I led her along the hallway toward the Æfen bridge as Orlaigh’s whimpers faded behind us. “It is time for us to confront my brother. After that, we will ride for the village where I found you. From there, to the high temple.”
When the hallway opened to the bridge, her legs froze. “Where did they come from?”
With a slow wave of my hand, I beckoned her gaze to pass over the corpses that lined the bridge, each armed with swords, pikes, and daggers of bone. “From the piles beyond the gates, sworn to defend us.”
“I thought no mortal other than the children would ever enter your court again.”
So much surprise in her voice over something she’d begged of me for an entire month, as though she’d all but forgotten her former goals.
Perhaps she had.
“Even gods make mistakes.” Why hold on to a vow given over the death of a woman who had betrayed me three times over, and deprive my wife and our child of the protection they deserved? “From what I sense, the Æfen Gate is blocked by a significant force of soldiers.

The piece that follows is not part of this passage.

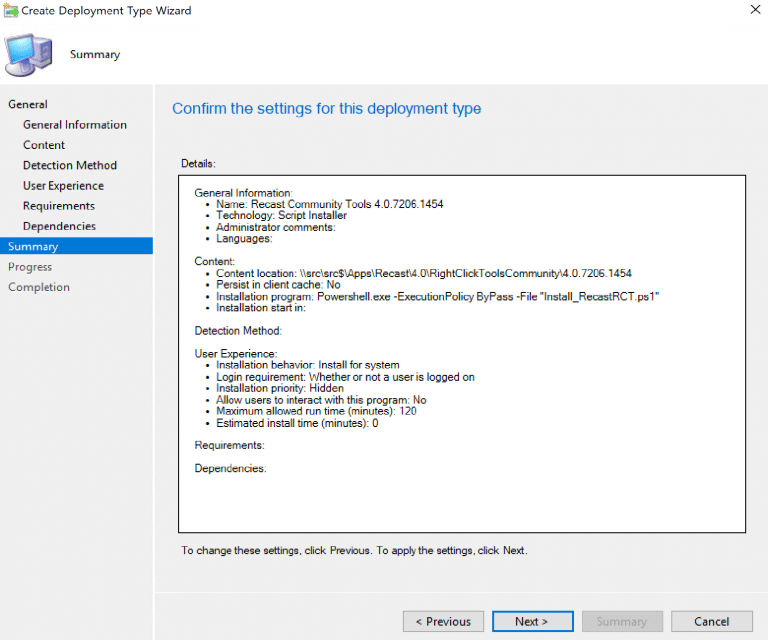Open the Content step in the sidebar

(x=44, y=145)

How kind of High Priest Dekalon to supply me with an army and deliver it to my doorstep. Still, never again will I allow harm to come to you.”
She turned to lift a brow at me. “Enosh, I can’t die.”
“But you can suffer, and you had enough of that.” I let a dapple-gray horse shape in front of us, lifted her onto its back like I had done a dozen times before, then swung up behind her. “Suffering the pain of flesh is my duty; protecting you from it is my vow.”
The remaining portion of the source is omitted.